I can see her bent over the knitting needles. Her glasses have slipped down her nose. She hasn’t gotten very far with her work, three stripes of different colors—her first scarf of the winter. She’s making laborious headway—knit one, purl one; she straightens up from time to time to look blankly at the television screen. She takes a slightly longer break, shutting her eyes, shaking her head, trying to get rid of the stiffness invading her neck. Nothing serious, she knows, something that comes and goes. The sound of the television set suddenly starts hurting her behind the eyes, piercing her forehead like bright flashes of a neon sign—she wants to ask Juliette to stop the awful racket but the words are stuck in her cheeks. Something thick is rising in her throat and weighing down the bones of her jaw. Abruptly she turns into a fly: her big, multifaceted eyes can distinguish every fiber of the wool. She’s frightened. She wants to call out but can’t. Fly legs are muddling the stitches, which fall off the needles with a limp mucky sound and form holes as big as wells—she’s teetering on their edge. She’s certain of one thing: she has no more time, she has to act fast and can’t do it. She has to finish her stupid knitting and cry out for help. Juliette can’t hear her, she’s enthralled by the program. The cat’s asleep. Why are these thousands of flies flitting now around her head, and this viscous stuff in her mouth that’s so hard to swallow? At last Juliette turns around. Why is she shouting through a glass wall? “Madame! Madame!” She feels so, so far away, a little fly among flies. She starts blowing words through her proboscis, sticky bubbles floating in a fish tank: “Stop-this-knitting-it’s-done.” What a relief! Done. She’s said done. It’s done.

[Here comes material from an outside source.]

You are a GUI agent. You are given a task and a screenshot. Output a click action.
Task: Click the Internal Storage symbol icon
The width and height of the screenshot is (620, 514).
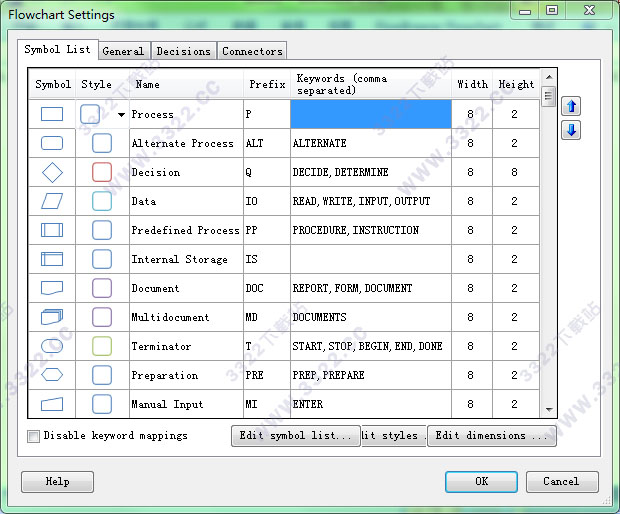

I can see the stitches linked one above the other, and the last three, wobbling little loops slipping off the needle as it falls to the floor with a metallic sound. The flies have taken off, preceding her in a humming cloud that congregates on the ceiling above the window. She follows them awkwardly, her buzzing wings grazing the shag of the curtain, and alights on the cold curtain rod. Up there, with her overall view of the room, she sees an old woman’s ponderous body start moving like a stone statue ineffectually pushed forward, dragging itself down the corridor to her room, falling onto the bed and sinking into darkness.